The news comes as the latest in a number of manufacturing problems the firm has had, with a recall last August of a single lot of Soliris made by its contract manufacturer once again due to the presence of particles in a limited number of vials. A recall of a further two lots was voluntarily initiated in November .
In March last year , Alexion’s own and only Soliris manufacturing plant in Rhode Island was hit by a US Food and Drug Administrator (FDA) Warning Letter , after several lots of the drug were found to be contaminated with the bacteria Bacillus thuringiensis and the microorganism, Acinetobacter radioresistens.
Evaluating its Network
Biopharma-Reporter.com visited Alexion’s Irish headquarters in Dublin last month, and spoke with General Manager and SVP of Global Manufacturing Operations, Julie O’Neill about the firm’s manufacturing and quality strategy.

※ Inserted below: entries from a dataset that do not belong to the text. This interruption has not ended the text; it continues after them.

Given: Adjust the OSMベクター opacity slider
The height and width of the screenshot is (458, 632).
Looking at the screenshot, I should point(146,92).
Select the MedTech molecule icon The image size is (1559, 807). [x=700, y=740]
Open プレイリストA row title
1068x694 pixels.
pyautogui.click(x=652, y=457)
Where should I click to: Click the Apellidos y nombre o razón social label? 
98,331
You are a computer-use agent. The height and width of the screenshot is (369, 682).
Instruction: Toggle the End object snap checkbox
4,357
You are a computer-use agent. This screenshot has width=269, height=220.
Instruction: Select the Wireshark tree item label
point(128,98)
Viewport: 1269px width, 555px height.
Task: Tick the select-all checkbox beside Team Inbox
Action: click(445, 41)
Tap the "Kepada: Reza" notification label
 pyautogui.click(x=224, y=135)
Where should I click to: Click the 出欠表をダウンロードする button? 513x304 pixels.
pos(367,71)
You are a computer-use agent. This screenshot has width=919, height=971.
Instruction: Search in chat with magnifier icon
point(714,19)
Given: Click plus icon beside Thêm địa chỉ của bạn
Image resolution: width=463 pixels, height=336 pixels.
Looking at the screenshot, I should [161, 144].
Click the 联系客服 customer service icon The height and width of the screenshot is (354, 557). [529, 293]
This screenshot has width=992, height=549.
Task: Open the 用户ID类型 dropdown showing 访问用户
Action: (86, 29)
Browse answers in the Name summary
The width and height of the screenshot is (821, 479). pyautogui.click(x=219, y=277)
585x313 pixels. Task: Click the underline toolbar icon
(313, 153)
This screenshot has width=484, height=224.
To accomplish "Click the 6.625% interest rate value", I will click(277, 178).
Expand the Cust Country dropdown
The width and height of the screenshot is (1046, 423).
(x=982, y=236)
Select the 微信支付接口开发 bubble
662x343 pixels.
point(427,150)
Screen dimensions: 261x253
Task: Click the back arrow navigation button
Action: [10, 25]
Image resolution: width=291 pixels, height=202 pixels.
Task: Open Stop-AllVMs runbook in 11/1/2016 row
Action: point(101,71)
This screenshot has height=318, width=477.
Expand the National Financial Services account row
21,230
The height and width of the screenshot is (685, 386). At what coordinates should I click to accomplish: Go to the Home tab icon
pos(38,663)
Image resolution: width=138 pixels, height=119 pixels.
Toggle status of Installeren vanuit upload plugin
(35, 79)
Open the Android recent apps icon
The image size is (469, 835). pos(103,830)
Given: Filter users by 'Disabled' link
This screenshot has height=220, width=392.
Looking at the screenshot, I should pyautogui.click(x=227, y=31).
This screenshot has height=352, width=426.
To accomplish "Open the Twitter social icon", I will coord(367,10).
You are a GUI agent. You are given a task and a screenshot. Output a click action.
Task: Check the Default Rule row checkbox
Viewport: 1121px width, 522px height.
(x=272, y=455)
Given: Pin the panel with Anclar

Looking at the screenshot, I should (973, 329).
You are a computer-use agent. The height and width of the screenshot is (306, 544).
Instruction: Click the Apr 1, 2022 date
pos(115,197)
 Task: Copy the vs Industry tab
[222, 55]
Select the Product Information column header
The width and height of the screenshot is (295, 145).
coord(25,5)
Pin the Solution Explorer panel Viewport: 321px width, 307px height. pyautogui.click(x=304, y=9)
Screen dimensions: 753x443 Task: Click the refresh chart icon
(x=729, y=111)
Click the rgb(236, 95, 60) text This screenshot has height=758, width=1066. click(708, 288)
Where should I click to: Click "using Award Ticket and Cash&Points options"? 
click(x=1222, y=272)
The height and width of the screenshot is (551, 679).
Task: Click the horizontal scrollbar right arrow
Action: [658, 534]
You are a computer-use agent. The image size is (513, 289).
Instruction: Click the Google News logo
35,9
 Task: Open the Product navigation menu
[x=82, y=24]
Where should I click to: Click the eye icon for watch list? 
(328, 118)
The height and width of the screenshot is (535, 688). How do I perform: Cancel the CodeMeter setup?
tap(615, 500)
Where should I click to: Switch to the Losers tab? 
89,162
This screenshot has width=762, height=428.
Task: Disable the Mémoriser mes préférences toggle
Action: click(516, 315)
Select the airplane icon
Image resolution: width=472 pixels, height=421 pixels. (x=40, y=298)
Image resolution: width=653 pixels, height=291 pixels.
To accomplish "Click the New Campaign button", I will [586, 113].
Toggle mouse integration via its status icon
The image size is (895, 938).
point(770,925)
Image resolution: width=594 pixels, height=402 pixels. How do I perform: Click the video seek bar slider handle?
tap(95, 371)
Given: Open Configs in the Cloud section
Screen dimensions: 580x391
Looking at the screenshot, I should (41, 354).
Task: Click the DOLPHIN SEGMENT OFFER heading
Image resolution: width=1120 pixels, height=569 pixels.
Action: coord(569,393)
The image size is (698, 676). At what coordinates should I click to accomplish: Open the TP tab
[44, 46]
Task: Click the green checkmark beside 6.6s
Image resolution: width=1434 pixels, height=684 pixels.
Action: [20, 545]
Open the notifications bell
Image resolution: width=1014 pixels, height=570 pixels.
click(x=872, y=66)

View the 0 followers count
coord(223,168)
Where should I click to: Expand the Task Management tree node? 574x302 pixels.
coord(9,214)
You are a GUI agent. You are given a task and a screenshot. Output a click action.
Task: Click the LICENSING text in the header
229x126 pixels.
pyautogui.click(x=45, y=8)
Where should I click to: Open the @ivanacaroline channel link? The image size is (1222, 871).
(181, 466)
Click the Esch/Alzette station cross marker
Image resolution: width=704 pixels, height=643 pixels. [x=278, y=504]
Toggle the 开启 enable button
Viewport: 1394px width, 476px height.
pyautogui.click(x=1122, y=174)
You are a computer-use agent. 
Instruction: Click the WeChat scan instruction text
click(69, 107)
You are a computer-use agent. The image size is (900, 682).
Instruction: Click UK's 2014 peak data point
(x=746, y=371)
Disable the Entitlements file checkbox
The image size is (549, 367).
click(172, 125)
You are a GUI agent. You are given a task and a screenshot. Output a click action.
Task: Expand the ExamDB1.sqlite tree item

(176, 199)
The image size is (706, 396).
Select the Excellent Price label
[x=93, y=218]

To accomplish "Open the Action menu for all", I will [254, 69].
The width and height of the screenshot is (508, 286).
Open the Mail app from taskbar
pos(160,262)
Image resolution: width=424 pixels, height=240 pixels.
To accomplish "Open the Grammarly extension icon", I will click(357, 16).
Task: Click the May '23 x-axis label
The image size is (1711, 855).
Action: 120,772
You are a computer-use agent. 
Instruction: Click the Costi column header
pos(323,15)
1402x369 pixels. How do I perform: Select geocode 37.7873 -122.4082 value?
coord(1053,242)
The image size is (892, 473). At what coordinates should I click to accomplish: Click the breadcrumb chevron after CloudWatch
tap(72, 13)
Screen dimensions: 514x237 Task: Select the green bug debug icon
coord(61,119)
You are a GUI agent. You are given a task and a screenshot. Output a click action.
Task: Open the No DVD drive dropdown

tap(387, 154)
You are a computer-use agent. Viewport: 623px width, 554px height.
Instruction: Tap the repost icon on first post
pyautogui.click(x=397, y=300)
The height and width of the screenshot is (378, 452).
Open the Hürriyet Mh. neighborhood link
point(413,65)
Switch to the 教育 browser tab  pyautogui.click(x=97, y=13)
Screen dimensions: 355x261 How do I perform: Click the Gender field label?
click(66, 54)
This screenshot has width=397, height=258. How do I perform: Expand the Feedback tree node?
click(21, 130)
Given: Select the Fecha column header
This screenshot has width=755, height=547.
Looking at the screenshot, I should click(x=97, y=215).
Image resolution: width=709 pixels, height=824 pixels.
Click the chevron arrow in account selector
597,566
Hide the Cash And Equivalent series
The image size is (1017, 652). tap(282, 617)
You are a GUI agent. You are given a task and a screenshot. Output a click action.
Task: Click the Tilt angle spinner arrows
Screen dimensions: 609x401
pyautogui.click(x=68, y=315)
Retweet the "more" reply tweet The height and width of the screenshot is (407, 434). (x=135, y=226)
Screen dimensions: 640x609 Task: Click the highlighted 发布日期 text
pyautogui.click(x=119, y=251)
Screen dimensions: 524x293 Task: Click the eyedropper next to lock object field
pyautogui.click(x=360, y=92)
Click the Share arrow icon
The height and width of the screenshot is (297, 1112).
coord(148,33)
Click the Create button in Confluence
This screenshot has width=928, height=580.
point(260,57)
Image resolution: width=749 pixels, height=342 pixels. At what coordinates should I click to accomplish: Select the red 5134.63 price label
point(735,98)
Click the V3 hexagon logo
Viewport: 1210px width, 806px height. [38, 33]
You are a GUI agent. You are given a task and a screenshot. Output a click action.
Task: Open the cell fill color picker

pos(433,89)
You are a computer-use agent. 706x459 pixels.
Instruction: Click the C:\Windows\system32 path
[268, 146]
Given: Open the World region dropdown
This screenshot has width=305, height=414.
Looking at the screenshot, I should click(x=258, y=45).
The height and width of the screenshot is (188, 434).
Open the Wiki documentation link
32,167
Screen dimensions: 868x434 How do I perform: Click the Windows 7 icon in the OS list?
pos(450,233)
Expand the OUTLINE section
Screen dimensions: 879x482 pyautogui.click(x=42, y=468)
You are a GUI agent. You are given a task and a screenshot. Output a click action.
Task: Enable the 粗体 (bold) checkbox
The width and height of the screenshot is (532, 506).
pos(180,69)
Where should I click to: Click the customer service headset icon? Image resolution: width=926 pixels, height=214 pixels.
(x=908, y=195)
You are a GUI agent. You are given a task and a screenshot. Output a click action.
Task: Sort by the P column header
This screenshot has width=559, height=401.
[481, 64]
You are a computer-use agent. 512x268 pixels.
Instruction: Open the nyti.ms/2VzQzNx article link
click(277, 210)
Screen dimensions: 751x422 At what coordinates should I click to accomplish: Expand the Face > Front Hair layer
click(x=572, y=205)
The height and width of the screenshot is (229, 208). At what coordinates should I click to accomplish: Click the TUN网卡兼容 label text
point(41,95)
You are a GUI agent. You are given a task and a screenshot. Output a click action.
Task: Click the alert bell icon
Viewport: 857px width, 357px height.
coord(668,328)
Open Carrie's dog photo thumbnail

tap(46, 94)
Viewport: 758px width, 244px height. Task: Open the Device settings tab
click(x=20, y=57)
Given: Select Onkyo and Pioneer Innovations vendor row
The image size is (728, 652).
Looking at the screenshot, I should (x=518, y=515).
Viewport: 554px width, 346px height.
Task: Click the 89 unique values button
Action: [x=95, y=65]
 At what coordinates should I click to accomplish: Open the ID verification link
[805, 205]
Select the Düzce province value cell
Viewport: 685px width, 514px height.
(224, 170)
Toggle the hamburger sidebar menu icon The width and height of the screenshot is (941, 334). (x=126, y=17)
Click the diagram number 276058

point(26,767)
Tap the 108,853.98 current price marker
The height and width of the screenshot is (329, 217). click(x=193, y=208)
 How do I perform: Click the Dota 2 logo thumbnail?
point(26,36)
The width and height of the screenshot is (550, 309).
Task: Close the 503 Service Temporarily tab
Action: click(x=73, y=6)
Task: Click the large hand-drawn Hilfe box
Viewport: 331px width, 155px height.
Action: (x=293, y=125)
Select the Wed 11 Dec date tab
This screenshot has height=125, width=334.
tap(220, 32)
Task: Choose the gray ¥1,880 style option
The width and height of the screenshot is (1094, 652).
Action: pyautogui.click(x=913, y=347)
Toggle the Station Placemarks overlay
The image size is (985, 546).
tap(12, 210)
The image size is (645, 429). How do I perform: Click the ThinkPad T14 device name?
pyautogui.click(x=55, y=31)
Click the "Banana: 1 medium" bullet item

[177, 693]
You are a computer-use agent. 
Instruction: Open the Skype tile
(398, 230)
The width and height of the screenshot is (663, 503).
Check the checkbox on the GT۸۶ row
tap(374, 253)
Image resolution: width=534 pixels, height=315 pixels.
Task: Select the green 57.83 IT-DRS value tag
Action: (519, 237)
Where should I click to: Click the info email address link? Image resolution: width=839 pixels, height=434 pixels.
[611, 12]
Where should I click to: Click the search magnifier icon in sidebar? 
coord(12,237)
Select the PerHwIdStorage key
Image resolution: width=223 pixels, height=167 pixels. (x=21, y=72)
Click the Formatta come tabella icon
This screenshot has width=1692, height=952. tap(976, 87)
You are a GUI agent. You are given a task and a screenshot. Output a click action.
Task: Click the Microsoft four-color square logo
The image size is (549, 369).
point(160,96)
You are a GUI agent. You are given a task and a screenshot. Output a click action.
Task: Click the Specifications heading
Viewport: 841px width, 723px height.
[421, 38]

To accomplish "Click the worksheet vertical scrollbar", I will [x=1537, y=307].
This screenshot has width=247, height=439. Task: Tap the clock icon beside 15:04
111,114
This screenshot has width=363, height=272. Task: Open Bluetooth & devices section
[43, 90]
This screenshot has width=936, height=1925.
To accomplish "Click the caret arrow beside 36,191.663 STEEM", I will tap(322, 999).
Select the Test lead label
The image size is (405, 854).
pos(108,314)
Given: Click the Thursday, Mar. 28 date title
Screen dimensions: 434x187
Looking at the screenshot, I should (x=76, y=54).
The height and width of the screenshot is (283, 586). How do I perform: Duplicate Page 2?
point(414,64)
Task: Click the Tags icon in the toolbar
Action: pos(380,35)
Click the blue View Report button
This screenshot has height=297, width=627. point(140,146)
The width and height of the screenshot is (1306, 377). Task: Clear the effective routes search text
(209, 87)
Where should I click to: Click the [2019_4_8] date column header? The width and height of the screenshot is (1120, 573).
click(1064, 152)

At present the firm is evaluating its entire production network, she said, as well as investing considerably in-house to support Soliris and its pipeline. In Ireland a facility in Blanchardstown, Dublin is currently under construction , whilst the firm also bought a vialling plant in Athlone, County Roscommon earlier this year.
“At Alexion we are at a stage where our network is evolving, and we look at capacity based on a number of prerequisites,” she said.
“Compliance is the rule of the game from any manufacturer’s perspective and that’s the first area of focus for any company in site selection. Alexion is at an early stage in its lifespan having commercialised products and as we grow we will look at all alternatives but it will be to a very predefined set of criteria and hopefully we will find partners who will meet that criteria.”